Thursday, September 19, 2013

SuperHipster


            On the horizon there is a new hope. Where evil dares to tread and atrocities of art are being committed, he shall arrive on the scene. Abandoning his teal 2005 Moped for the less mainstream way of traveling - flying through the air - is SuperHipster, savior of our time.
            There’s not much to know about SuperHipster – you’ve probably never heard of him anyway. SuperHipster is a white male youth hailing from Brooklyn, USA. He was born somewhere in the late 80’s, thought he’s not quite positive on the year. SuperHipster was raised by his bohemian folks in a privileged suburb, wherein he honed his skills and knowledge of what is hip and what simply is not. The influences of his equally bohemian friends no doubt shaped his personality, values and shapes, as the mind can be malleable when exposed to true art.
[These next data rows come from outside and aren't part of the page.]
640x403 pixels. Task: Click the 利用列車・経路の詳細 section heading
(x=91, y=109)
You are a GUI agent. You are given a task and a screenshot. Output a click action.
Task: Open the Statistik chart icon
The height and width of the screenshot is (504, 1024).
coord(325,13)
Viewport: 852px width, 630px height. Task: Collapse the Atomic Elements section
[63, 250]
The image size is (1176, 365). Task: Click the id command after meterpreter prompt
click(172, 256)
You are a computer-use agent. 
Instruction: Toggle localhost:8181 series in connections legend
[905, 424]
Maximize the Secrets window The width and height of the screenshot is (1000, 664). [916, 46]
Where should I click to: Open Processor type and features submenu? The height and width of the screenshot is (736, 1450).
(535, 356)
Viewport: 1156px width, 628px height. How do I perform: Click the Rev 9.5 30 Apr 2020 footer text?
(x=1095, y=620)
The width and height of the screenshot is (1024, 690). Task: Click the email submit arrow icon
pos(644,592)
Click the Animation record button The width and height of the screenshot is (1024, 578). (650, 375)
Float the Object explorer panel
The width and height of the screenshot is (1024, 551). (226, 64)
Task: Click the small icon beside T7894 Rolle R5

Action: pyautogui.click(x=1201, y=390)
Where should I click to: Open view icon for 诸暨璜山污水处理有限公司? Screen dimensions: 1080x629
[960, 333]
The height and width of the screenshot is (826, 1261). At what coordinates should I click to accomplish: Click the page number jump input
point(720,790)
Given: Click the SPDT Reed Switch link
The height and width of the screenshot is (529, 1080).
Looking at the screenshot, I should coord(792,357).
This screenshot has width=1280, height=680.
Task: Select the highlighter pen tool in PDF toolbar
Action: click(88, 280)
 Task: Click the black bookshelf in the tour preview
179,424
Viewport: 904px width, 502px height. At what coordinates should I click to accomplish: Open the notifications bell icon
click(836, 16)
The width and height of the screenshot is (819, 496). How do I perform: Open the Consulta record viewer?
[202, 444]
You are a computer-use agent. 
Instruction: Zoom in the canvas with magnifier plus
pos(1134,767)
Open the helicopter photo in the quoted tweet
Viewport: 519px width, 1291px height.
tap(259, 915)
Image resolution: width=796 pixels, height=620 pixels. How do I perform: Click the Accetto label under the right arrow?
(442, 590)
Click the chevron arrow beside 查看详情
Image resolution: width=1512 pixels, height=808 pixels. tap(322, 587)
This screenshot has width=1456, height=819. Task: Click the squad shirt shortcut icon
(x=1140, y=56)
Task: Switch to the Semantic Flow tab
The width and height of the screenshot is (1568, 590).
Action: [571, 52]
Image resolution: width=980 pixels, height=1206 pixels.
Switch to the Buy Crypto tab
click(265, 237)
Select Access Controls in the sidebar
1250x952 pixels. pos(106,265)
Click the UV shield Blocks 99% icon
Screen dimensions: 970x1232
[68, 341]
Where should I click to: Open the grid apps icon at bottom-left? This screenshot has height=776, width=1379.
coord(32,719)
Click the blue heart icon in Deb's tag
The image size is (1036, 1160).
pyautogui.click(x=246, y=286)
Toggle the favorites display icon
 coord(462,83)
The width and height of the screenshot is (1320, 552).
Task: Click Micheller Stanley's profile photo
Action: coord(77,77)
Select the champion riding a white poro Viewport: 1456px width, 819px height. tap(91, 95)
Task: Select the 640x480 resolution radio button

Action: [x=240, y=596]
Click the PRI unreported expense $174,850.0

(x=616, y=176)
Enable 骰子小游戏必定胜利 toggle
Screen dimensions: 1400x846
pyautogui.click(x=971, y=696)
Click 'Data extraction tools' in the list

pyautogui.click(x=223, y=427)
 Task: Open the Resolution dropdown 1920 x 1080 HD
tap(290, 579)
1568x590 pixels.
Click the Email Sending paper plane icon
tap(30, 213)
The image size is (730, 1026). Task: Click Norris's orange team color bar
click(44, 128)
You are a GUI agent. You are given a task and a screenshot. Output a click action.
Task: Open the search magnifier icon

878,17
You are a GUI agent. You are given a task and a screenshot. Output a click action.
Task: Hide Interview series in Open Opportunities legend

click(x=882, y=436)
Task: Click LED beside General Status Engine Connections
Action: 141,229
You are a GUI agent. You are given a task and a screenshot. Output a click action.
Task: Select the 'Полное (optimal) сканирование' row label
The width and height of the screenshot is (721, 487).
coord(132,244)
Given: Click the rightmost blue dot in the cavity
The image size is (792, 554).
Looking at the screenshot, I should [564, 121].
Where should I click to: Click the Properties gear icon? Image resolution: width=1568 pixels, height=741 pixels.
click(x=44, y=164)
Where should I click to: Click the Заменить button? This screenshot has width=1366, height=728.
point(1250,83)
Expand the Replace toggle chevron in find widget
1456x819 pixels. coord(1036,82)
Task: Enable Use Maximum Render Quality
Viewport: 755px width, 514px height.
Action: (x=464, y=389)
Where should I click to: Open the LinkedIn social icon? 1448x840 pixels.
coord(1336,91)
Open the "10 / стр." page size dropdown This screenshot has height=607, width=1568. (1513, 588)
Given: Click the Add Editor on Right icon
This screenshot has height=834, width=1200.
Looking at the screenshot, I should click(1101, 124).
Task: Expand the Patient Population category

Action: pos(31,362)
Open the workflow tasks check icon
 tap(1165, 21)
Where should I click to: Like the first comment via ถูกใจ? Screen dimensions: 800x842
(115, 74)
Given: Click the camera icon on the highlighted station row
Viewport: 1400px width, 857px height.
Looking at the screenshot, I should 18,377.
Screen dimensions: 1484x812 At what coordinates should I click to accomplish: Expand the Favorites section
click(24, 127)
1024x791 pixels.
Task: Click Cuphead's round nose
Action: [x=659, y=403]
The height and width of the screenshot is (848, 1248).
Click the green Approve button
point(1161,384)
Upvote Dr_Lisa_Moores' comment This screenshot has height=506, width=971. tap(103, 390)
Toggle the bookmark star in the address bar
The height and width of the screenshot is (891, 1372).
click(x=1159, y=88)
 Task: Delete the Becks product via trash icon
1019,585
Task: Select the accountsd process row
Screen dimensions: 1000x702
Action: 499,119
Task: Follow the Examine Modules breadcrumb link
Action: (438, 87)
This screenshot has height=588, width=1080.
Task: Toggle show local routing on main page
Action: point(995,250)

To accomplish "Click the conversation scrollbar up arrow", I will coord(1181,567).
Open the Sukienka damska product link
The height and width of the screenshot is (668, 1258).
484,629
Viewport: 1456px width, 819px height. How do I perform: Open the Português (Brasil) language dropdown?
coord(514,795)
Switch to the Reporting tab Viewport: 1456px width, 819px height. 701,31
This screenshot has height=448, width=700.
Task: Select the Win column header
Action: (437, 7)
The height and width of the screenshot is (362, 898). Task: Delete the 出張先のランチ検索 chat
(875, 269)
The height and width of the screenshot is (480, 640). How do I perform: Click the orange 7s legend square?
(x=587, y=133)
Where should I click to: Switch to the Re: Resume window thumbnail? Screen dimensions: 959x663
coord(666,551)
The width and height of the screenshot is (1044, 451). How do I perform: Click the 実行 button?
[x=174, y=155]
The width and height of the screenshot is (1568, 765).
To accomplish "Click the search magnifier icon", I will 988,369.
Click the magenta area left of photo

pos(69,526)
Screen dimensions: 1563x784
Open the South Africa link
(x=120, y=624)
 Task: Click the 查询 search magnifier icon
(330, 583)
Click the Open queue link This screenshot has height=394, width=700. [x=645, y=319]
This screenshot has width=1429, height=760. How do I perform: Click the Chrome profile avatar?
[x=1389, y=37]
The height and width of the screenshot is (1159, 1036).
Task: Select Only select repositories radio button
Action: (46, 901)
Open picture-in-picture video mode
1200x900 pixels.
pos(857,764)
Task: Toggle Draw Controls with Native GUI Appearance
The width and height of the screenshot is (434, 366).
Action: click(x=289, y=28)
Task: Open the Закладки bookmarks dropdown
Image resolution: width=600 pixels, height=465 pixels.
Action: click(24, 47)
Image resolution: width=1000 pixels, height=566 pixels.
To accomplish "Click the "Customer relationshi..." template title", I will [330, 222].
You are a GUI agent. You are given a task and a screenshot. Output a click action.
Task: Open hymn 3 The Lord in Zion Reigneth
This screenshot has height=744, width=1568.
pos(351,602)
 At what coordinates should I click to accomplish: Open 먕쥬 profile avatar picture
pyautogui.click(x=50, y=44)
            SuperHipster completed some college, but then decided it was a tool of the bourgeois, a social class he refuses to be identified with. He decided he can be just as cultured and learned without some silly degree that his parents would’ve paid for. SuperHipster dreams of one day opening up his own comic book studio and publishing graphic novels of his adventures himself, because no one “gets him” well enough to capture his likeness.
            SuperHipster has the base ability to deem whether or not a form of art is mainstream or cool. If indeed the form of art is mainstream, SuperHipster has the ability to change it into something more underground or avant-garde. (He also possess the ability to fly, but that’s such a generic ability.) He gained the ability to alter art when he accidentally fell into an unfinished Shepard Fairey piece at an art exhibit in Brooklyn. Apparently Fairey’s art had magical properties to it, as SuperHipster went in but a lowly ironic young man and came out only slightly better.
            SuperHipster could change, say, a copy of “The Hunger Games” into a Bukowski novel, or a DVD of The Expendables into a Woody Allen drama on VHS, but he can only influence small-scale things. SuperHipster could not, for example, alter a stadium-setting Kenny Loggins concert into Belle & Sebastian, for he doesn’t possess the power to do so.
            SuperHipster appears as a regular hipster one might see on the street – mustachioed, lanky, and fitted ironically. He looks fairly average, and he swears he doesn’t work out.
            SuperHipster calls it upon himself to save people around him from ordinary, mainstream, and boring forms of art and life. He feels that people should not be spoonfed what is created for the lowest common denominator. His true enemies are NewsCorp, Viacom -  any members of the big seven corporations, and any person who propagates the values such corporations would pursue.
            In the realm of SuperHipster, there are no other entities to his knowledge that can fly or change art, so he is an anomaly of sorts. However, in the grand scheme of things his powers are so average that no one targets him as a threat or anything more than a flying trust fund. The only perceptions people have of superheroes come from comic books they have read, and in many people’s books SuperHipster doesn’t constitute a hero more than a jazz musician or a cultural studies professor. The fact of the matter is that SuperHipster is in essence a well-off young white man that knows obscure facts and has a holier-than-thou persona regarding the arts. He is an elitist of sorts, but that doesn’t resonate much negatively or positively with the public.
            SuperHipster is necessary in that he defines the growing group of hipster millennials that are turning politically and culturally militant, in a way. He presents a faction of the United States youth that feels that their views are superior to another’s but on very little basis. That basis is, in majority, that they are upper-middle-class non-minorities with upbringings that introduced them to the arts, so all of a sudden they walk on water.
            Without SuperHipster, I’m not certain much would be lost. Perhaps the sale of Kenny G records would proliferate. In all fairness, perhaps art and culture would be altered in that the underground and alternative scene embodied by SuperHipster would be effectively gone, so that may pose a problem. What is mainstream and what is underground when the underground scene disappears? For that matter, how would one identify without some sort of underground or alternative scene? It could be argued that identity complies to some degree with the notion that one is identified to some extent by what they oppose or subscribe to. Certainly the arbiter of one’s tastes comprises some makeup of their personality and identity.
            SuperHipster suggests, in my mind, that privileged white young people are entitled and superior. To go a step further perhaps he is a remark on socio-economic class and how the boundaries still exist, especially when race is thrown into the mix. You wouldn’t likely see a SuperHipster from the lower class, unless he or she existed in a much humbler form of existence.